War veterans visit NW

By Dylan Venglar/ reporter

Veterans Freedom Retreat executive Robert McMahon shares stories with students at a Nov. 7 event on NW Campus. The retreat helps vets become free from past stress. Bogdan Sierra Miranda/The Collegian
Veterans Freedom Retreat executive Robert McMahon shares stories with students at a Nov. 7 event on NW Campus. The retreat helps vets become free from past stress.
Bogdan Sierra Miranda/The Collegian

Three veterans met with NW students Nov. 7 to help other veterans overcome obstacles.

The three talked about their lives in and out of the military and offered lessons about reintegrating back into civilian life.

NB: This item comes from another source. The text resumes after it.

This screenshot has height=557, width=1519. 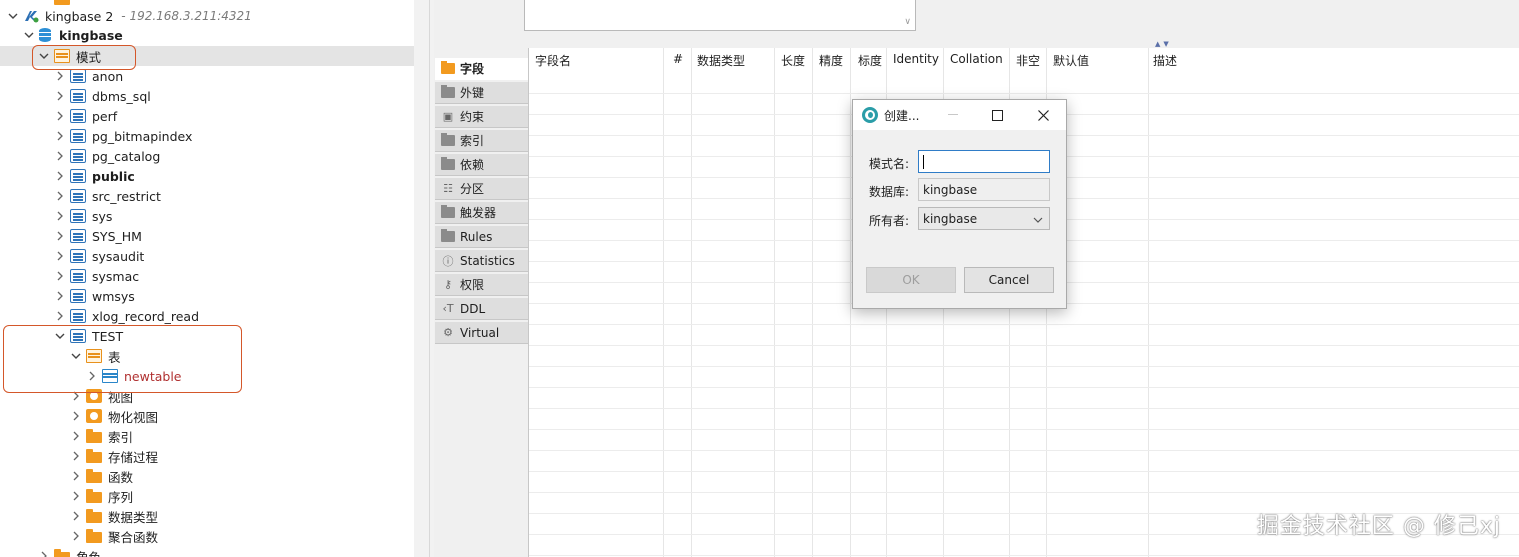 What do you see at coordinates (721, 60) in the screenshot?
I see `column-header: 数据类型` at bounding box center [721, 60].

“I was one of those kids that graduated high school, had ambitions to go to college, wanted to be an architect,” Andrew Duffield of TCC’s Council of Diversity and Inclusion said. “When I got out of the service, it was up and down with what I wanted to do.”

Robert McMahon serves as an executive with the Veterans Freedom Retreat, a weeklong event for vets and their partners to help free them from past stresses.

“I take the veterans, and I help them redefine their purpose,” he said. “Most of the veterans that are here, when they were in, they had a creed — a code. The military, they teach you how to overcome, how to be a warrior, but they don’t teach you how to re-adapt into society.”

McMahon described some recurring patterns he notices in the veterans his program aids, breaking veterans down into three types based around five quotients.

“It has to do with introversion and extroversion and the things that happen when we’re in combat or in a warzone or in that kind of habitat,” he said.

McMahon explained the practices Veterans Freedom Retreat uses to help veterans recover from stress and trauma. Duffield spoke mostly about his time after the military, working with the TCC system as part of its diversity and inclusion programs. Many things TCC veterans deal with are similar to what he felt when he was getting out of the service, Duffield said.

“I served in the U.S. Navy, and I don’t have those sexy war stories that a lot of our veterans have, but I did serve,” he said.

Veteran Andrew Guadagno had never been out of New York before joining the military. After basic training, he was sent to Korea and served in ammunitions.

“I was a pretty bad student,” he said. “I just got tired of not going anywhere in life.”

Guadagno talked about his stays in Korea along the Demilitarized Zone and later his stay at an Air Force base in Italy.

“It was pretty fun aside from the fact that I had just gotten into Italy and didn’t get to experience anything yet,” he said.